Pełne oskładkowanie umów zleceń ma na celu poprawę ochrony ubezpieczeniowej osób, dla których takie umowy są głównym źródłem utrzymania, lub osoby te dorabiają w ten sposób po godzinach do etatu. Szacuje się, że może to być nawet milion Polaków.
Pełne oskładkowanie zleceń. Wraca kontrowersyjna reforma
To już kolejna przymiarka rządu do tej reformy.
Pierwotnie była ona zaplanowana na 2018 r., jednak ze względu na obniżenie wynagrodzeń zleceniobiorców rząd ją przełożył - podaje "Rz".
Wyjaśnia jednocześnie, że zgodnie z obecnymi przepisami od kolejnej umowy ponad minimalne wynagrodzenie nie trzeba płacić składek do ZUS.

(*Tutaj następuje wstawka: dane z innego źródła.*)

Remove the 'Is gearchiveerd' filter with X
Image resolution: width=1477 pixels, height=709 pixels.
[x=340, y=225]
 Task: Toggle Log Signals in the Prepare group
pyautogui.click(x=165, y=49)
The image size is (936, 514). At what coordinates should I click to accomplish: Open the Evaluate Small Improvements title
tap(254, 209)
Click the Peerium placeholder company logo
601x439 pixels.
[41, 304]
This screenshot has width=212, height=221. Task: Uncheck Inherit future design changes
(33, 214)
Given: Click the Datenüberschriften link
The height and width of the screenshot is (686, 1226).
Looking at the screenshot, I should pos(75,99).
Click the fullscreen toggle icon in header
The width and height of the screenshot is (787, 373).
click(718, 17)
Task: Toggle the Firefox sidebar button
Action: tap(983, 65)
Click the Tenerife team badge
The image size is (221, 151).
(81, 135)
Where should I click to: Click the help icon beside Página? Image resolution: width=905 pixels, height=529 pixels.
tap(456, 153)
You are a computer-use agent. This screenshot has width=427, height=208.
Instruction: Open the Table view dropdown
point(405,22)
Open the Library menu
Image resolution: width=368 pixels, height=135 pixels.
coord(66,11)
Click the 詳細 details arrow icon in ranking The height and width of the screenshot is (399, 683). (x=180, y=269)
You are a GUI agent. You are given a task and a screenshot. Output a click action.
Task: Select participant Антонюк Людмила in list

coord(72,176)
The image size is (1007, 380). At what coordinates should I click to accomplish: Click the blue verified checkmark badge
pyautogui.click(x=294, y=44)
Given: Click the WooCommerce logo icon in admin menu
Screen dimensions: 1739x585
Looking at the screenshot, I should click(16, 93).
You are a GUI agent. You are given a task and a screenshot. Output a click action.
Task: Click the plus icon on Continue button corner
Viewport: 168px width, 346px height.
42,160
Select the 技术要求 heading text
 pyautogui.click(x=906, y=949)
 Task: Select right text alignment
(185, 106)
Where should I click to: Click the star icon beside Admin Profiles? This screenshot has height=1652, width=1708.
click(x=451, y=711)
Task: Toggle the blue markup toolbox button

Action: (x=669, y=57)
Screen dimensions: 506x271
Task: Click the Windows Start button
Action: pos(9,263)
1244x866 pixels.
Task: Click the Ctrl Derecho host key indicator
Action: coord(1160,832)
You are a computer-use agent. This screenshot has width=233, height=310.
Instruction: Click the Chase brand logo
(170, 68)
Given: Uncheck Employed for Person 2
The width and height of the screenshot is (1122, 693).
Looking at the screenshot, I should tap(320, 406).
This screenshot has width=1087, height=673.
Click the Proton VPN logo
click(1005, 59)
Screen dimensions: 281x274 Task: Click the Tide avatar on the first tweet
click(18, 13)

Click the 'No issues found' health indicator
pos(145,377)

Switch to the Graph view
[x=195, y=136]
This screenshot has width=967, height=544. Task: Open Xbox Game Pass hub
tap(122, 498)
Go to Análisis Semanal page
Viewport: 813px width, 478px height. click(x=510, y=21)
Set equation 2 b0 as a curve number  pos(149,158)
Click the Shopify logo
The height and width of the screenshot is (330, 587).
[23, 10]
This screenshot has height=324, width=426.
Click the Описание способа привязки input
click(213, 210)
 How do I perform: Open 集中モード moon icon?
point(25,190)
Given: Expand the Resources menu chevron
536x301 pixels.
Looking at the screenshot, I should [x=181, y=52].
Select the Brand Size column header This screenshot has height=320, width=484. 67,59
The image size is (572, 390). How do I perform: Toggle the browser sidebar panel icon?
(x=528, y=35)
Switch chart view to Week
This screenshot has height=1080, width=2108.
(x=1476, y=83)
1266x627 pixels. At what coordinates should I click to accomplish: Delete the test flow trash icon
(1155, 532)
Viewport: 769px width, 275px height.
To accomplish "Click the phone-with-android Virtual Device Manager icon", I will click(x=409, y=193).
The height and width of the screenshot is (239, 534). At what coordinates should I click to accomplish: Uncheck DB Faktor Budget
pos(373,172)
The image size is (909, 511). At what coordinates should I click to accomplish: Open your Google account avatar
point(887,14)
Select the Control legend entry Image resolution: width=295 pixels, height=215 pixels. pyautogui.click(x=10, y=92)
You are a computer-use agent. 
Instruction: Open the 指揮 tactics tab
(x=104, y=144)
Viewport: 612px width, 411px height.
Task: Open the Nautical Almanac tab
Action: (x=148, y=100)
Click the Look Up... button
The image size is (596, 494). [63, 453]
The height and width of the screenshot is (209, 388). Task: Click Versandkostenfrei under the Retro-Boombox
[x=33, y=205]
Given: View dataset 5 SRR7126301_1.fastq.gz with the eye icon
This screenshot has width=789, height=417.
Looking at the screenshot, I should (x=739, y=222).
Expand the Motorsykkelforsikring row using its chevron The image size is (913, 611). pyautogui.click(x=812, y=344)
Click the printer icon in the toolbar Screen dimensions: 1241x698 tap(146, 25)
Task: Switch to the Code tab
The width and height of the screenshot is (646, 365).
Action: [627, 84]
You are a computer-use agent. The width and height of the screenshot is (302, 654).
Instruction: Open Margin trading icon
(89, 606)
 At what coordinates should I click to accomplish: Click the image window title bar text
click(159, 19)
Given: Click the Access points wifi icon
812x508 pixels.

Gazeta wyliczyła, że po wprowadzeniu zmian osoba dorabiająca na zleceniu np. 3 tys. zł brutto, "na rękę" dostanie 2266 zł, czyli o prawie 300 zł mniej niż obecnie. "Dzięki nowym przepisom do kasy ZUS wpłynęłyby dodatkowo 4 mld zł w skali roku. Byłaby to kolejna po Polskim Ładzie obniżka wynagrodzeń zleceniobiorców, którzy od początku tego roku płacą pełną składkę zdrowotną od swoich przychodów i nie mają prawa do ulgi dla klasy średniej" - czytamy.